▶ _TASK GOAL_:
Among the lines of data below, reproduce only those from the one with "Elche (373, 164)" through the one with "Home (33, 1243)", exactly as they stand, both ends included.

▶ _DATA EXTRACTS_:
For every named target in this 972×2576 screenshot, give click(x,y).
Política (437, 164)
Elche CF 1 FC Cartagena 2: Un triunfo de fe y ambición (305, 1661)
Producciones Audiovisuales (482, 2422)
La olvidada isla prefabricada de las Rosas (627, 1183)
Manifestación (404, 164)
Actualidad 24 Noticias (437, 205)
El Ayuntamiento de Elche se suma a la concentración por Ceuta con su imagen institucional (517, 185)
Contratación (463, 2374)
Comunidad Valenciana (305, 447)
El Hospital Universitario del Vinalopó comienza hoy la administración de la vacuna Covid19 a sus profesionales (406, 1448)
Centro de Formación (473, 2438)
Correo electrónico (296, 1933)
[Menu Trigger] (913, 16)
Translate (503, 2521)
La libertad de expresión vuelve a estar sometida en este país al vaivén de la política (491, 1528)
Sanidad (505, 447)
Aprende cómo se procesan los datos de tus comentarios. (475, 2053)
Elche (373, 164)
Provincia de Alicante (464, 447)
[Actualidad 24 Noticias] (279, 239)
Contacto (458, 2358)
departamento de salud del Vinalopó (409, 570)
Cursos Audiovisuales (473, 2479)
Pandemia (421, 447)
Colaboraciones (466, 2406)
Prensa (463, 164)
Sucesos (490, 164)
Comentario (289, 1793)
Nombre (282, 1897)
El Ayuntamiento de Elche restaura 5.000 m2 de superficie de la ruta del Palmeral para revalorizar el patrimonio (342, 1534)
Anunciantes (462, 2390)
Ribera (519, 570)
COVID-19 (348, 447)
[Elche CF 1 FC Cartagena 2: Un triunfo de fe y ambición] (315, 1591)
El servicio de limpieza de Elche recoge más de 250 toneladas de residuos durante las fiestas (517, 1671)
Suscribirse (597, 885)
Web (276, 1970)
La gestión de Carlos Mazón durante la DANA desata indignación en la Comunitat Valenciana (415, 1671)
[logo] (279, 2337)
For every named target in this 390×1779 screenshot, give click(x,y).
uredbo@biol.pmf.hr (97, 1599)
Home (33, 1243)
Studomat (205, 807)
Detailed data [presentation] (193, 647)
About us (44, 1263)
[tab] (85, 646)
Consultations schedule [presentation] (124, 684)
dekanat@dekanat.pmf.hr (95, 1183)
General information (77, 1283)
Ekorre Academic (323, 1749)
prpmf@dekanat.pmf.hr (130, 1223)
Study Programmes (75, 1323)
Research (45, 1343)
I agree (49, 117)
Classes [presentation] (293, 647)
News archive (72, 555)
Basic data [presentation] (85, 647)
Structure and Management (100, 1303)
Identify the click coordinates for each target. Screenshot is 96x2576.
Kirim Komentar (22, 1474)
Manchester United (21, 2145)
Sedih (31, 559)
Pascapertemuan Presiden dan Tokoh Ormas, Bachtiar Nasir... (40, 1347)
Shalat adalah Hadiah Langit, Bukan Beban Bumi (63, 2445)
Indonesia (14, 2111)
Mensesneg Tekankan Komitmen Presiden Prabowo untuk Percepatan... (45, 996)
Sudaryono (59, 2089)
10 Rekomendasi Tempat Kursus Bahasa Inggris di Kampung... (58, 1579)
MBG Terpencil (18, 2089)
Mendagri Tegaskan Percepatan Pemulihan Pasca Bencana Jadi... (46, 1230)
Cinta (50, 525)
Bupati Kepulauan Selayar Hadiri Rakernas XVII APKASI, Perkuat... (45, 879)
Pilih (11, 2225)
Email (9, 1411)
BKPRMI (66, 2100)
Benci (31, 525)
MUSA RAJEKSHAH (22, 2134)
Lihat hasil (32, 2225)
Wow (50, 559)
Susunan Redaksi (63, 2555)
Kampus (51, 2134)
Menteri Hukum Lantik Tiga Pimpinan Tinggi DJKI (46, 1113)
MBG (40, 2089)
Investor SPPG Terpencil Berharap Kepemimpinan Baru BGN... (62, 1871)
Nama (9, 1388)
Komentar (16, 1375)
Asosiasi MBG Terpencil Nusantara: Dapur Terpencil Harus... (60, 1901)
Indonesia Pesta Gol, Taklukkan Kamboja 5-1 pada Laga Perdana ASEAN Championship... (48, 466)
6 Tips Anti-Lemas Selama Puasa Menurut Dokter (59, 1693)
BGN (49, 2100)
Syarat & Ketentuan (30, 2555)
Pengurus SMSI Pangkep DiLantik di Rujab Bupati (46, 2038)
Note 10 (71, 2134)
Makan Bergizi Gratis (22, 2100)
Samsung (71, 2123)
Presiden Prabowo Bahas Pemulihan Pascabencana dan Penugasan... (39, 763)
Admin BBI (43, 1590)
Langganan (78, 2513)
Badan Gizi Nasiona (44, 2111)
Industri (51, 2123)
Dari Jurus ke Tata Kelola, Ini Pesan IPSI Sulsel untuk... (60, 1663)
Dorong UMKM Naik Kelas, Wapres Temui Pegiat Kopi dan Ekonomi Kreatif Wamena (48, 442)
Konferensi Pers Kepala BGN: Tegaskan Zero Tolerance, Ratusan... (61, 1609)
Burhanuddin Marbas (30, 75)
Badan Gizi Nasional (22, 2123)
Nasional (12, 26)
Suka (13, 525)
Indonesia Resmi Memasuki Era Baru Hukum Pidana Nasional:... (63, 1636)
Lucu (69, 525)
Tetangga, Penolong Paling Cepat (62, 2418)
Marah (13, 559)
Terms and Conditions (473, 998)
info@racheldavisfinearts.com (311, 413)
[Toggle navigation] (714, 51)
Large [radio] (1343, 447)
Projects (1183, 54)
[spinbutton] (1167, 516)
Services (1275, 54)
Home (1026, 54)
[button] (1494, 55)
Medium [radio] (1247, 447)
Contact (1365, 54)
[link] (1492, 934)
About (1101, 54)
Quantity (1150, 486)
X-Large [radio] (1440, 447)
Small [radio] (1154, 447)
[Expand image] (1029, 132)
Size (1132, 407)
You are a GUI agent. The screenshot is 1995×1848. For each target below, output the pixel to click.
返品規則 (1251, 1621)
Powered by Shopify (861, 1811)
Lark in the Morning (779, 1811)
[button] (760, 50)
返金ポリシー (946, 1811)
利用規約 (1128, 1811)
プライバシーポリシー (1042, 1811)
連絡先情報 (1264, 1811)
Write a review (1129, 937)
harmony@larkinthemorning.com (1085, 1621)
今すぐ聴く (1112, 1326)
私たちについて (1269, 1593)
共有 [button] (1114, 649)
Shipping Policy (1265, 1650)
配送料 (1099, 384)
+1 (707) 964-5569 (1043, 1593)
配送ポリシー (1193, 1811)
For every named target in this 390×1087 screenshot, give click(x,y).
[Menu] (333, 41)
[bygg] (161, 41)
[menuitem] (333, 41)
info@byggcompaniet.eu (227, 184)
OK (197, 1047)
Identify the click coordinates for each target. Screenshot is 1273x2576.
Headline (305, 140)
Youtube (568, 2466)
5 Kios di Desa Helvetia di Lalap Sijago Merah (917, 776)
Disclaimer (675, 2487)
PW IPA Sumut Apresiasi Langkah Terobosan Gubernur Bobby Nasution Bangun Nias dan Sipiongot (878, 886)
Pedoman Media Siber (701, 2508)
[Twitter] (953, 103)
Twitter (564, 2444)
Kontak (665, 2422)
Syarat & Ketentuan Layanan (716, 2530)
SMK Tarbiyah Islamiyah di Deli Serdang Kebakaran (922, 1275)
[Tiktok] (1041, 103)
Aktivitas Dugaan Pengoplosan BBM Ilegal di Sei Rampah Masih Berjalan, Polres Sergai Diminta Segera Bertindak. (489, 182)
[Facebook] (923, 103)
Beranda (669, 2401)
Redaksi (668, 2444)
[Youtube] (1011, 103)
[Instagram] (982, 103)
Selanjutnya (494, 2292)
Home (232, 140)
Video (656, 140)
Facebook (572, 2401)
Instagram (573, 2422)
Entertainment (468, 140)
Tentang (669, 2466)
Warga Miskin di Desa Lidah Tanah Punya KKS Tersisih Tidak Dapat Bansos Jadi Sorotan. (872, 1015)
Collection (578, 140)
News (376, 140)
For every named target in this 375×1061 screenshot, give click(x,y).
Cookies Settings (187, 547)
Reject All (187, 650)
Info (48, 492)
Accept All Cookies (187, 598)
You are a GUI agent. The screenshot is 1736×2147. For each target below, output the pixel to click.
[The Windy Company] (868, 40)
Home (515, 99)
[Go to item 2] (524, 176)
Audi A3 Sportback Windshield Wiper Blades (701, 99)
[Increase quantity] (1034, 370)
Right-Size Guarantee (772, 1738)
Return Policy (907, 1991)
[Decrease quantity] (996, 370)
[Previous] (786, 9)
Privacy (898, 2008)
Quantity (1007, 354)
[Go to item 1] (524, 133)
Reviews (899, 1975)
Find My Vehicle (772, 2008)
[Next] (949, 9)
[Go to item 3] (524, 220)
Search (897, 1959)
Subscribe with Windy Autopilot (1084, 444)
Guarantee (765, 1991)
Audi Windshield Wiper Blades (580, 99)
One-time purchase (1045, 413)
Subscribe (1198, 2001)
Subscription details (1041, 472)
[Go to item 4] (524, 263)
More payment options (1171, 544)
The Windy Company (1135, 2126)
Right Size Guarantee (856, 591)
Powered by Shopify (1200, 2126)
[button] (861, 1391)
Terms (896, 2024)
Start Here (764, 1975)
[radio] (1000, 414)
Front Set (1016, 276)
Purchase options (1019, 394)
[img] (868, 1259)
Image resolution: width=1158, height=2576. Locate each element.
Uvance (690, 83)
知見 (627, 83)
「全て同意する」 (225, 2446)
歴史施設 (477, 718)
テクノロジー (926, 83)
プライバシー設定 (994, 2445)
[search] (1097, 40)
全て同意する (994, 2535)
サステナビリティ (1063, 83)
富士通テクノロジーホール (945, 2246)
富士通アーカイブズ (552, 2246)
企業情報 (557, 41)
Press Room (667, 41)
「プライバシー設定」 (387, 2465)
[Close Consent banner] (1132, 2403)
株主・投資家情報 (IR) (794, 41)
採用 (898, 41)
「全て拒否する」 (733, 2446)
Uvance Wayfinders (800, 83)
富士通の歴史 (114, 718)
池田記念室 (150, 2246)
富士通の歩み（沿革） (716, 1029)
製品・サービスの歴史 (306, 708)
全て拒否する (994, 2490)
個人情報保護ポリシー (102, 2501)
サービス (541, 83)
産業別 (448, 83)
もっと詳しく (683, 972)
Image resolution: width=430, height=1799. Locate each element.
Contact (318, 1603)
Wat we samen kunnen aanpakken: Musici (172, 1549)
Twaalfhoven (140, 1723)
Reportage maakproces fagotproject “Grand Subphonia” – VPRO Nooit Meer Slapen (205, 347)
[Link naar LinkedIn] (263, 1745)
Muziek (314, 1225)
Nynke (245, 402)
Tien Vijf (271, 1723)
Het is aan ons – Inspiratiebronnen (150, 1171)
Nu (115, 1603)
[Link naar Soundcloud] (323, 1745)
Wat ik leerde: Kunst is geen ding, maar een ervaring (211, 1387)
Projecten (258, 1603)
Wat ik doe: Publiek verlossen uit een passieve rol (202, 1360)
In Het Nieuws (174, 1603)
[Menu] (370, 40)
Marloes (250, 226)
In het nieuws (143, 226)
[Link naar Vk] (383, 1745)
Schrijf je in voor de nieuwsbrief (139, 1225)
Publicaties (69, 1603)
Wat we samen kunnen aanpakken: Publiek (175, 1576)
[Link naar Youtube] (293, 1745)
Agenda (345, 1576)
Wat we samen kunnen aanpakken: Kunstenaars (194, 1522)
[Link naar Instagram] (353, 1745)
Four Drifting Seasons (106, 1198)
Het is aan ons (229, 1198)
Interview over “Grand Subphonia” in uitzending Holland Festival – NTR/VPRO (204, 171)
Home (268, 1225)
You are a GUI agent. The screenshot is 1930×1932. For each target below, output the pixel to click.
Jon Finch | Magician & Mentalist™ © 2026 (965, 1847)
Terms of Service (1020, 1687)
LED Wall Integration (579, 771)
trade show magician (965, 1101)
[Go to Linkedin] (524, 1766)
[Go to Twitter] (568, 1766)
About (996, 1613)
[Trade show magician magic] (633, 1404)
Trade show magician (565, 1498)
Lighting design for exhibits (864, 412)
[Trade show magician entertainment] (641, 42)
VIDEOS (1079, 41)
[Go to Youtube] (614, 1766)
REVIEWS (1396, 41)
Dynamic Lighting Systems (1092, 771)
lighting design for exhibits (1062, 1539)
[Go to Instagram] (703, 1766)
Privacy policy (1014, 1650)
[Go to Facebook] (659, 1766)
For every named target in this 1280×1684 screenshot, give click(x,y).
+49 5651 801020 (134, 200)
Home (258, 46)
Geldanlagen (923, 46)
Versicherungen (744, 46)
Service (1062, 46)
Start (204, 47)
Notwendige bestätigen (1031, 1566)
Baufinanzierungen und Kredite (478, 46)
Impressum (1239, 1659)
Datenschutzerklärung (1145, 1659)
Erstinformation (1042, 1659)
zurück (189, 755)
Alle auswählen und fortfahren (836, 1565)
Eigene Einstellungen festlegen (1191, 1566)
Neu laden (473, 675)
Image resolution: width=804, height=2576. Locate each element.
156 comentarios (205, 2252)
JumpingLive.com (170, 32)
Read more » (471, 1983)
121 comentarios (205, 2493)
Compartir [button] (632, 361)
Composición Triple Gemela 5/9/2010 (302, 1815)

▶ _SOLUTION TO THIS EXERCISE_:
Elche (373, 164)
Provincia de Alicante (464, 447)
[Actualidad 24 Noticias] (279, 239)
Contacto (458, 2358)
departamento de salud del Vinalopó (409, 570)
Cursos Audiovisuales (473, 2479)
Pandemia (421, 447)
Colaboraciones (466, 2406)
Prensa (463, 164)
Sucesos (490, 164)
Comentario (289, 1793)
Nombre (282, 1897)
El Ayuntamiento de Elche restaura 5.000 m2 de superficie de la ruta del Palmeral para revalorizar el patrimonio (342, 1534)
Anunciantes (462, 2390)
Ribera (519, 570)
COVID-19 (348, 447)
[Elche CF 1 FC Cartagena 2: Un triunfo de fe y ambición] (315, 1591)
El servicio de limpieza de Elche recoge más de 250 toneladas de residuos durante las fiestas (517, 1671)
Suscribirse (597, 885)
Web (276, 1970)
La gestión de Carlos Mazón durante la DANA desata indignación en la Comunitat Valenciana (415, 1671)
[logo] (279, 2337)
For every named target in this 390×1779 screenshot, give click(x,y).
uredbo@biol.pmf.hr (97, 1599)
Home (33, 1243)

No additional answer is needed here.